Optimizing Agent Workflows for Modern LLMs
Writing effective agent skills requires deep knowledge of prompt engineering. With the release of advanced reasoning models like Claude 3.5 Sonnet, ChatGPT o1, and DeepSeek-V3, prompt templates must focus on structured thinking. Developers are encouraged to use XML tags (e.g., <thought>, <context>, and <rules>) to isolate execution boundaries. Standardized prompts prevent agents from suffering from context drift, ensuring that long-running tasks remain aligned with the initial system parameters.
Exploring by SOC Occupations and Creator Profiles
What makes SkillMD unique is its taxonomy. Instead of simple text search, we parse and organize files according to the Standard Occupational Classification (SOC) system. This means you can discover skills written for Computer and Mathematical roles, Business and Financial operations, Legal, Design, and and Educational Instruction fields. By tracking creator profiles, developers can study how different teams organize their custom instructions, compare version updates, and fork public configs for specialized enterprise use cases.
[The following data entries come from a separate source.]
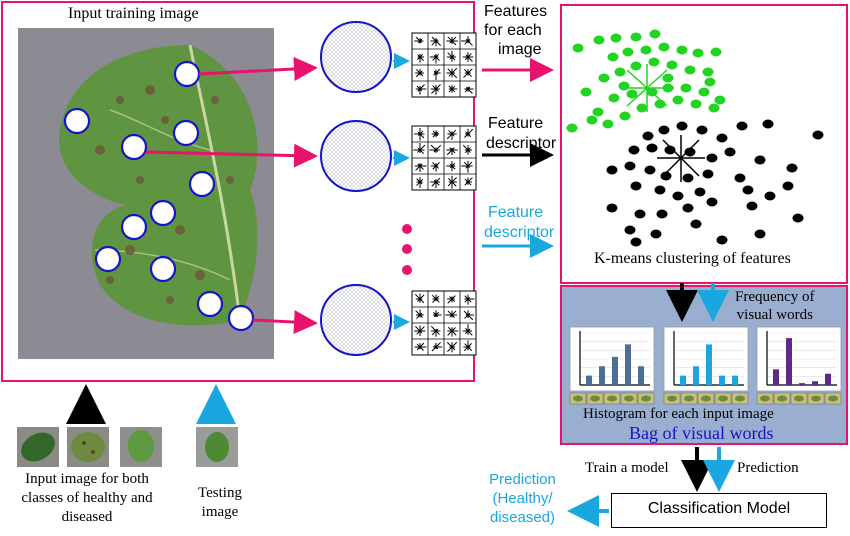  I want to click on feature-descriptor-black-label: Feature descriptor, so click(522, 134).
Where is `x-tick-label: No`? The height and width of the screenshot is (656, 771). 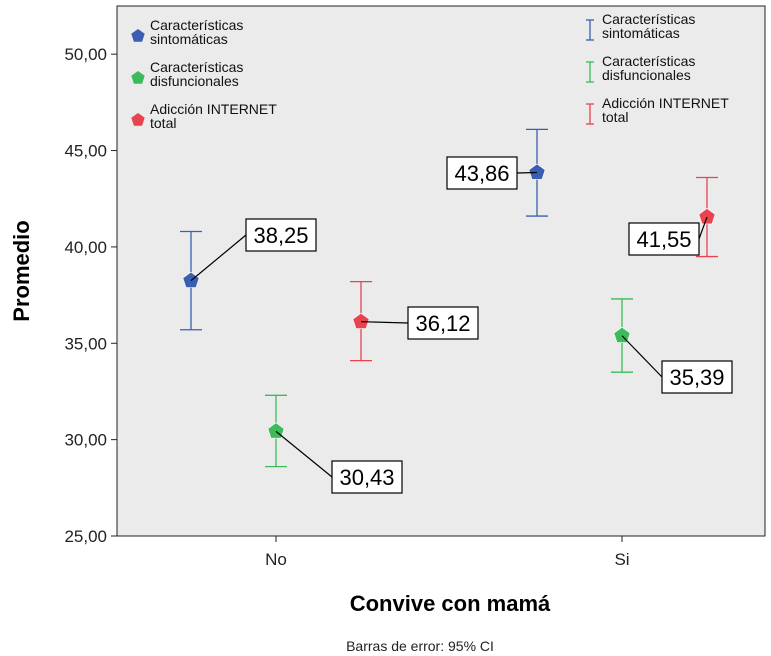 x-tick-label: No is located at coordinates (276, 560).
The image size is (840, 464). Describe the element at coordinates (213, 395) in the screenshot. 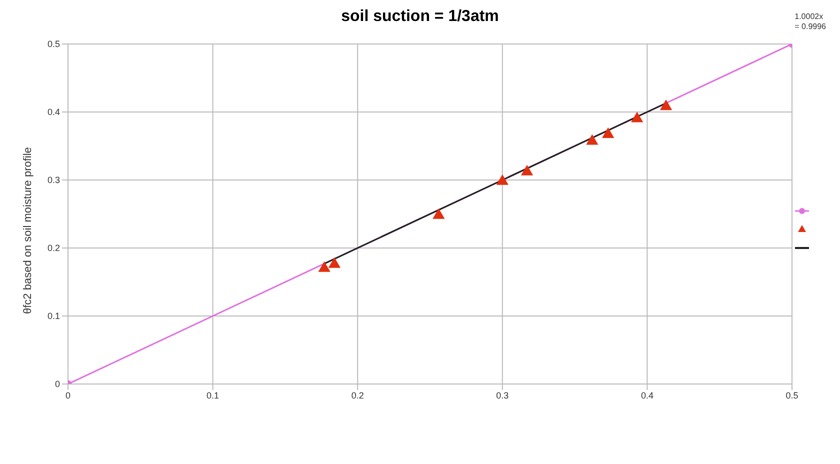

I see `x-tick-label: 0.1` at that location.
SkillMD operates as a high-performance index running on a fast Go backend and a highly responsive Astro SSR frontend. All search queries execute in milliseconds, featuring smart debouncing to prevent multiple API requests while keeping user data secure. Join our community of developers to standardize your AI agent instructions and optimize your LLM prompting workflows today.
Frequently Asked Questions
A practical guide to agent skills: what they are, how to inspect them, and how SkillMD helps you explore the ecosystem.